Pour preuve, le 6 décembre, Ledger a annoncé une étape majeure : le lancement de sa nouvelle génération de hardware wallet physique destiné à renforcer la confiance des investisseurs. Baptisé Ledger Stax , ce nouveau portefeuille haut de gamme à « l’ergonomie révolutionnaire » a été réalisé en collaboration avec Tony Fadell, le cocréateur de l’iPhone et concepteur de l’iPod d’Apple, l’homme qui a revendu Nest Labs pour 3 milliards de dollars à Google. Présenté à Paris à la Gaîté Lyrique, ce portefeuille cryptographique, doté d’un écran tactile incurvé de 3,7 pouces, utilisant la technologie E-Ink des liseuses, sera disponible en mars 2023. Ledger a passé un accord avec Foxconn pour produire ce nouveau terminal qui permettra aux utilisateurs de stocker leurs bitcoins et autres cryptomonnaies. « On est très focalisé sur les prochains usages des cryptos : Art NFT ou l’identité décentralisée. On est en train de créer une couche de sécurité par-dessus le Web. Nous visons la sécurisation des données de santé… »
Un pari fou dans un contexte de débandade ? Au contraire. « Avec la chute de FTX, on a réalisé le meilleur mois de tous les temps de l’histoire de Ledger en novembre. D’une certaine manière, on est revenu à la raison », assure le CEO de Ledger, Pascal Gauthier, depuis son bureau près de la Bourse, à Paris, où trône une grande effigie de Dark Vador. Après une série d’échecs en 2022 – la faillite de Celsius, BlockFi, Voyager Digital ou du fonds d’investissement en cryptos 3AC (Three Arrows Capital), le crash de Terra Luna… -, il mise sur une forme d’écrémage. « C’est l’échec des mauvaises pratiques… Il y a trop d’avidité dans le secteur », résume cet éleveur de licornes (Yahoo, Kelkoo, Criteo…), grand fan de l’écrivain de science-fiction américain Isaac Asimov.

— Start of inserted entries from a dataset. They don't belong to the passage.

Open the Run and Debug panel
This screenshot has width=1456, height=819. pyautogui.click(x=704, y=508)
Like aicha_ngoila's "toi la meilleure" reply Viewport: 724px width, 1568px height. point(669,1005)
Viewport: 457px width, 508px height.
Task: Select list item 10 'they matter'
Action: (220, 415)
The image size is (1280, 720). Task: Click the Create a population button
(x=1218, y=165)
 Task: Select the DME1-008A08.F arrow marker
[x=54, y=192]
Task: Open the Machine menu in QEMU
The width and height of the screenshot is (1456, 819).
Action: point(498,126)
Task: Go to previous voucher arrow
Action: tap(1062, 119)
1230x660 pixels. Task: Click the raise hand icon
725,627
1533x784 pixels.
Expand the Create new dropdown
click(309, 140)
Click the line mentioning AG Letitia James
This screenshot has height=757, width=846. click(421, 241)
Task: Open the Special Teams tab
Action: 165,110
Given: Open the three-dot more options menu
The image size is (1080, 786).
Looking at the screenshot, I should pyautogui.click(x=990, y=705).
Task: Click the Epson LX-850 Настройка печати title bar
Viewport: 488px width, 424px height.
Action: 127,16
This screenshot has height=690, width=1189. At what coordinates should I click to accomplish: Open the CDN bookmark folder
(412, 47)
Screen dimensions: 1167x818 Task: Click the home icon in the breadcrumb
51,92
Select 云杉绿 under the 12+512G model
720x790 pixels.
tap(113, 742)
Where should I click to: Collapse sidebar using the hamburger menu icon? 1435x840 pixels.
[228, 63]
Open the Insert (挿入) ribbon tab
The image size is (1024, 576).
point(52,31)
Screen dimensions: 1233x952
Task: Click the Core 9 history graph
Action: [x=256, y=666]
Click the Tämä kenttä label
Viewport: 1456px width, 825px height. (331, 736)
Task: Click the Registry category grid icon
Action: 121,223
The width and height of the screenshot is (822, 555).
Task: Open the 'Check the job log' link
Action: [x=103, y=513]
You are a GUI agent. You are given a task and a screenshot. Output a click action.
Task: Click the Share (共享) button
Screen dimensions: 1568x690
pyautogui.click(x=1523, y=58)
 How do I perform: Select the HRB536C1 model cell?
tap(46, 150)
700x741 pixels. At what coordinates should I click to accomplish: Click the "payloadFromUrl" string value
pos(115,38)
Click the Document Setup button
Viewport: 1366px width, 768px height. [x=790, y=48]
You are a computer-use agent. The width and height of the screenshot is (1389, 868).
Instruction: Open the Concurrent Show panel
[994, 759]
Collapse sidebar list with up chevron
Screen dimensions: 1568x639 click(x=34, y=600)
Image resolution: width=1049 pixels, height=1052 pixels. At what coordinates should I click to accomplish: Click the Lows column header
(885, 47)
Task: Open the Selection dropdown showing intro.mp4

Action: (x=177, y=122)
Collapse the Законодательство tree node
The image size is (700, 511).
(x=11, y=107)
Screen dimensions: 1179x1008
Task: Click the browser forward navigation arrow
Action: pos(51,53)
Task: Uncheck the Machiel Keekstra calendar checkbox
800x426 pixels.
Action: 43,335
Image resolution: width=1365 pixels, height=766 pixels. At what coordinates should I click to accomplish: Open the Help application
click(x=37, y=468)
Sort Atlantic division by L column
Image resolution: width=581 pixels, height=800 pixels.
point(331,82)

« 100 milliards de valorisation, c’est beaucoup, mais c’est complètement réaliste. Si Ledger sécurise le monde des cryptos, ce n’est pas du tout une utopie. En revanche, cela prendra plusieurs années », insiste Eric Larchevêque, sans cacher qu’avec l’explosion de FTX, le marché des cryptos risque de reculer de trois ans. Mais à moyen et long terme, il croit plus que jamais en l’avenir de cette technologie. En guise de pont entre la finance centralisée classique et le bitcoin, il se dit favorable à l’euro-stablecoin, un actif numérique indexé sur l’euro, accessible sur une « blockchain » décentralisée, sur le modèle du cryptodollar USDC, adossé au billet vert, lancé en 2018. L’américain Circle a déjà lancé son stablecoin adossé à l’euro en juin dernier. « Ce serait positif que l’euro puisse jouer un rôle dans la finance décentralisée. Mais la régulation européenne reste un obstacle et favorise encore l’hégémonie du dollar », regrette le fondateur de Ledger. Les pionniers de la cryptosphère ne désarment pas.